Costly production and slow returns are a handicap as technology stocks capture Wall St's imagination, writes DITA DE BONI.
Wine stocks do not excite Wall St punters, who will look elsewhere if the returns do not improve, says one of New York's leading security analysts.
Addressing a wine symposium in the Barossa Valley last week, David Goldman slated the performance of most listed wine companies. Compared with the performance of other beverage concerns, he said, "wine stocks do not consume more than 16 minutes a week in the life of a Wall St analyst."
Mr Goldman told the Challenger Beston Wine Symposium that although global consolidation was a reality in the industry, wine would continue to be a "party Wall St refuses to attend" unless the real growth that did exist within the sector made itself known to the market.
"Wine stocks can barely return 13 per cent to investors. Twenty per cent used to be an acceptable annual growth rate in stocks, but dotcom companies can now deliver that in one day.
"There is increasingly little interest in wine's ... annual growth rate and long-term growth story amid a technology-focused environment."
Mr Goldman said Wall St's view of wine stocks had improved since Foster's bought Californian producer Berenger this year, but the market was still waiting to see real returns.
Wine stocks publicly traded in the United States accounted for less than $US7 billion ($17.8 billion) in market capitalisation. That was dwarfed by three beverage companies - Coca-Cola, PepsiCo and Anheuser-Busch - which were worth $US230 billion.
Wine companies also consistently showed price-to-earnings ratios significantly below Wall St's Alcoholic Beverage 500 index.
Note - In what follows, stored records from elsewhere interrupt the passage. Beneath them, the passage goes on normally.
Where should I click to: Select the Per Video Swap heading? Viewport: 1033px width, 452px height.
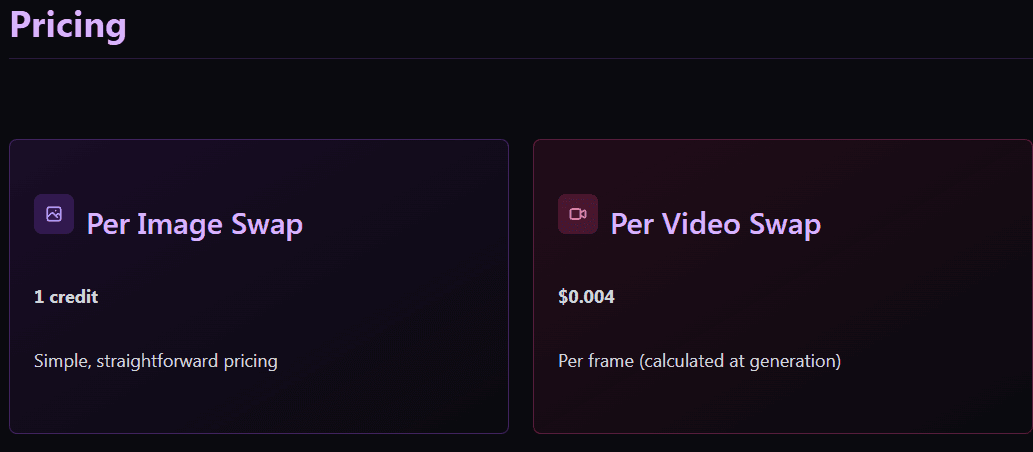point(715,224)
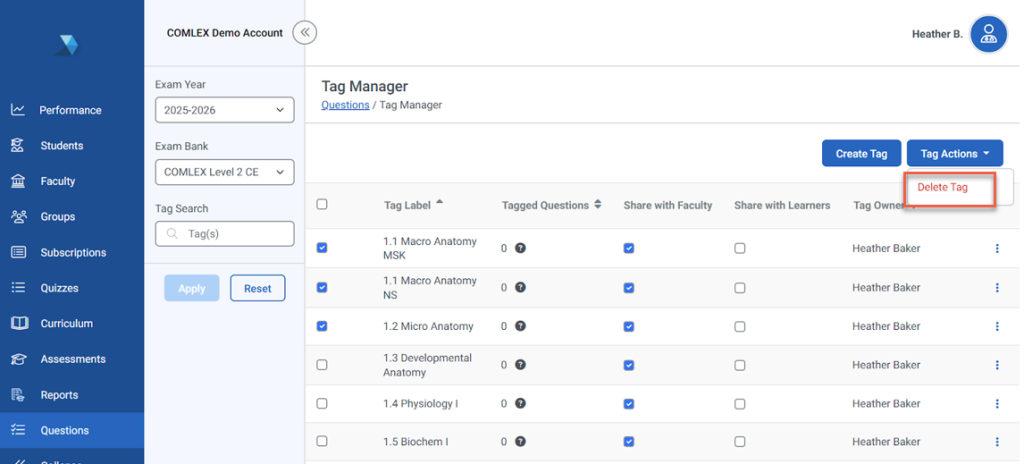Screen dimensions: 1024x464
Task: Toggle the select-all checkbox in table header
Action: click(322, 205)
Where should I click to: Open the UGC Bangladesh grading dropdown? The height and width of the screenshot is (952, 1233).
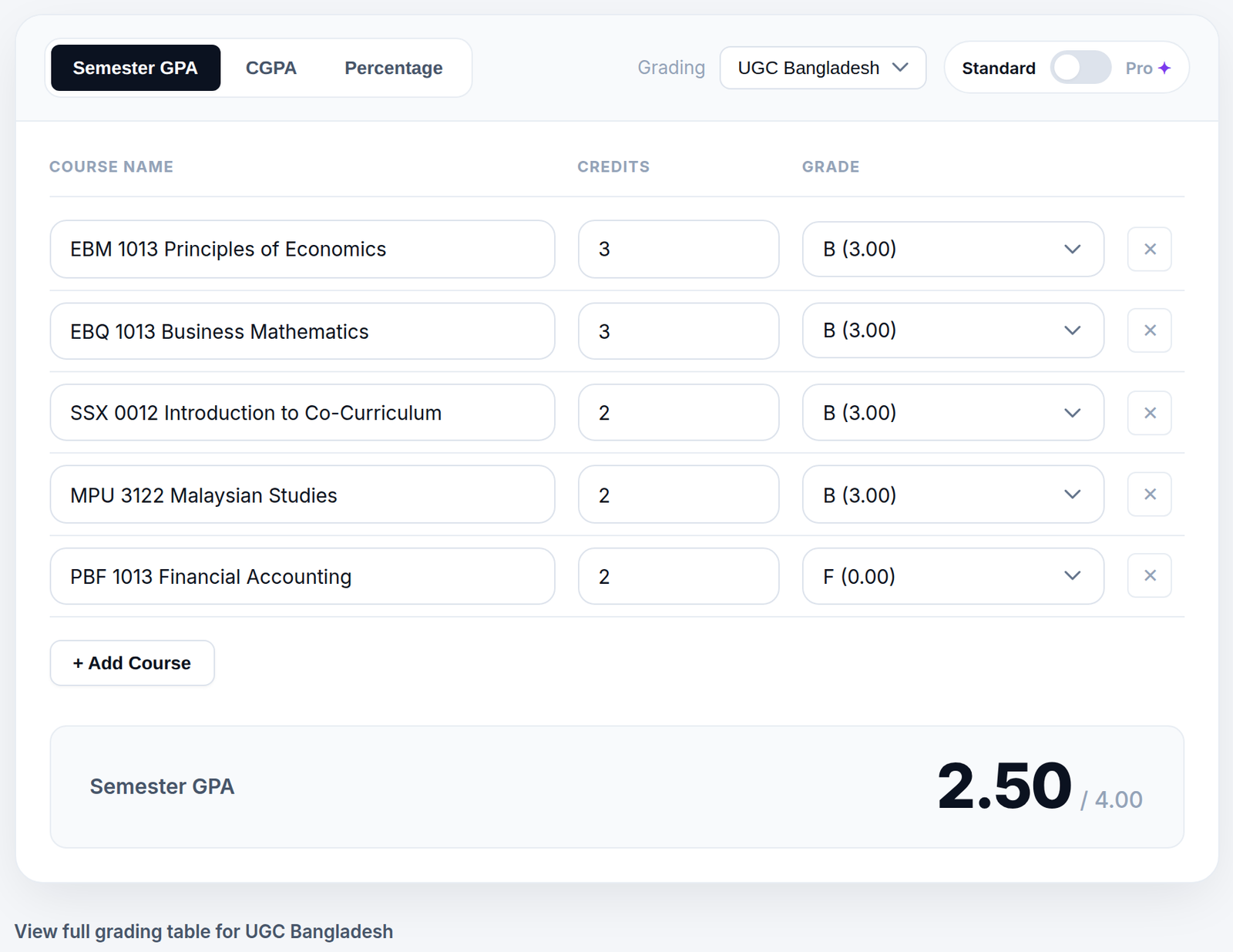click(x=823, y=68)
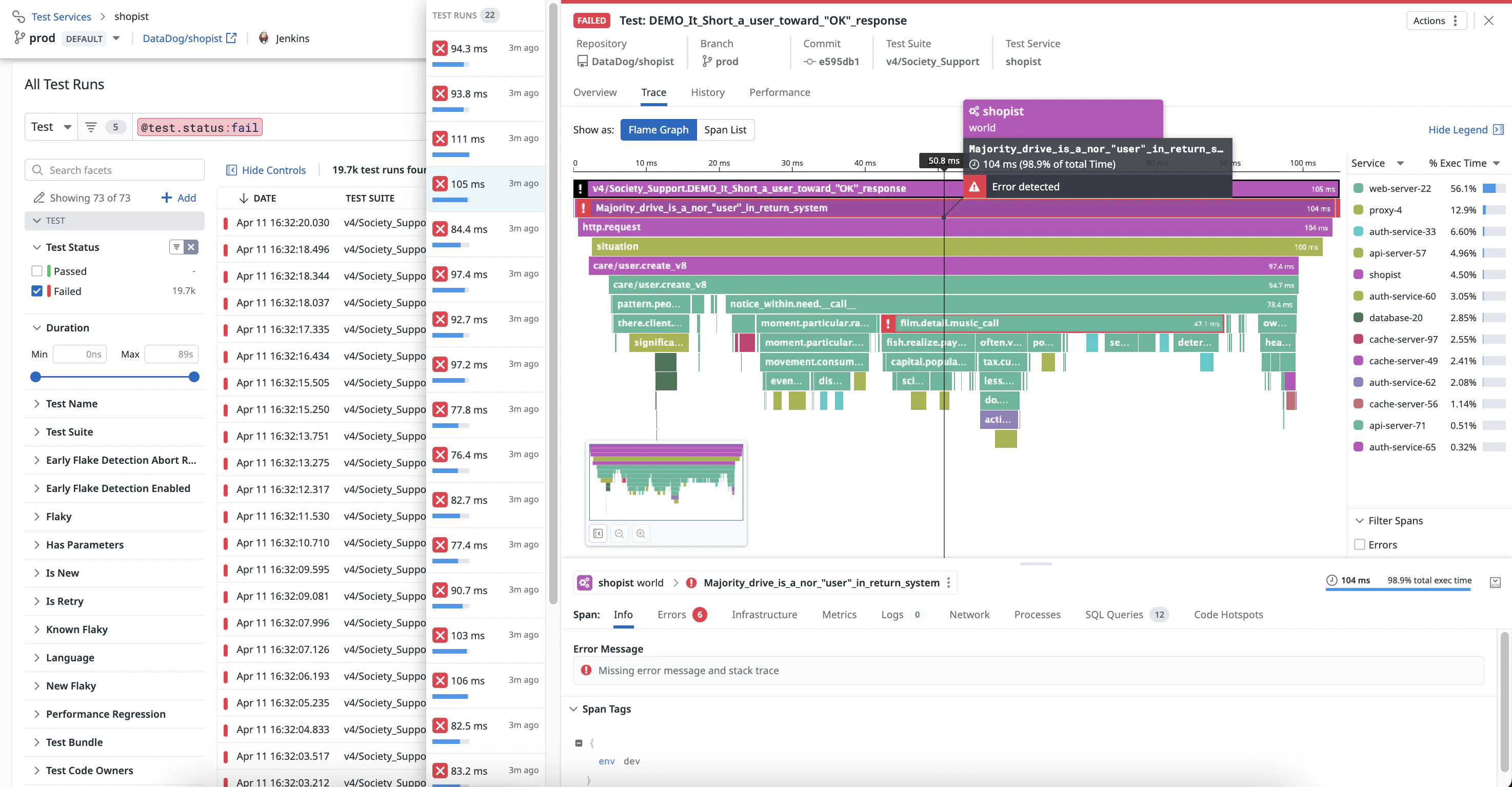Click the Duration max slider handle
Viewport: 1512px width, 787px height.
pos(193,377)
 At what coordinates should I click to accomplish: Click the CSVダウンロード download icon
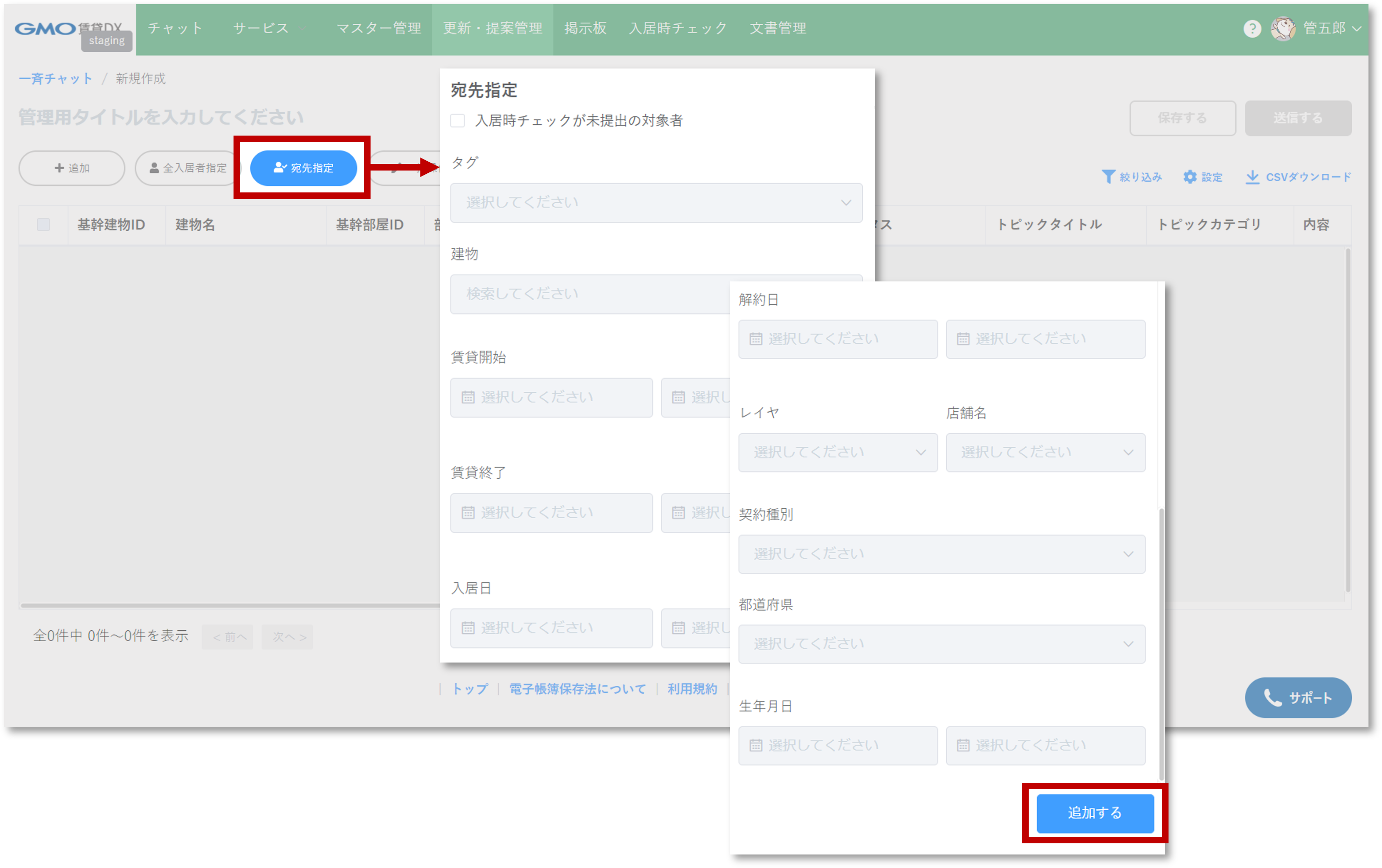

"The growth, though, is absolutely real. In the US alone, wine consumption will double in the next five years, which is absolutely huge."
One positive for Australia was that its large wine companies - led by Southcorp, Foster's (Mildara Blass), Orlando Wyndham and BRL Hardy - had generally outperformed US stocks, he said.
But Australian analysts and industry figures were less complimentary about the sector's financial performance and warned that Australia will not be ready to meet phenomenal growth targets it has set for itself without leaving the "profitless prosperity" of the 1980s and early 1990s behind.
Salomon Smith Barney wine analyst Alexandra McPhee said some investors were tired of growth plans that never seemed to bear fruit.
Australian production - now about 700 million litres annually- is expected to reach the billion-litre mark shortly after 2010 and almost 2 billion litres by 2030. But the growth has not necessarily translated into shareholder wealth.
"Investors are increasingly focused on returns, but many question the ability of wine companies to deliver profitable growth," she said.
In New Zealand, the Wine Institute predicts that by 2005, exports will have more than doubled to 40 million litres, worth about $375 million, but that depends heavily on continued investment by the country's 350 or so wineries.
The local industry believes the capital-intensive nature of wine and the price of good grape-growing land limit our export potential, but sources at the conference said most wineries had problems managing cashflows.
In response, one company is working on a package pitched at small-to-medium wineries looking to expand.
Australian-based Challenger International, which opened an office in New Zealand in February, has introduced its Beston Wine Industry Trust concept, to marry funds from New Zealand investors to vineyards and other "hard" winery assets.
Challenger chief executive John Rowley said that in researching the concept, several wineries had indicated that lack of funds stymied their growth.
For many, public offerings were not viable and banks traditionally took a cautious approach to the slow-burning, capital-hungry production process.
Challenger would invest its managed funds into land, vines and equipment, freeing the producer to make wine, market and sell it.
The package stands alongside bank financing and venture capital funds in the market, but has some distinguishing features, namely that the funds are more expensive (13 per cent) than those offered by banks (about 11 per cent).
Challenger is a listed trust with $50 million invested in vineyards, and a $20 million deal pending in the United States. The company turned its attentions to New Zealand this year after noticing the similarities in the Australian and New Zealand markets, where the bulk of producers were cash-tight after planting hard to meet an insatiable overseas demand.
Phil Ruthven, chairman of IBIS, Australia's largest business-data corporation, said that over the next 10 years the global wine industry would see intense competition as producers fought to take a chunk of the premium market.
The wine industry would have to be more focused on returns and cost containment, which he said could be achieved by offloading all "hard" assets such as land, buildings and equipment and contracting out non-core functions.
"Profitability, more than growth, will be the biggest challenge in the first decade of the 21st century," he said.
"Regions will become increasingly important. But [a region] will not just be able to rely on greater volumes and economies of scale.
"It will have to focus on intellectual property, niche and ultra-niche positions in the world market and the jettisoning of every possible 'passive' asset in favour of leasing and factoring."
* Dita De Boni attended the Barossa conference courtesy of Challenger International (New Zealand) Ltd.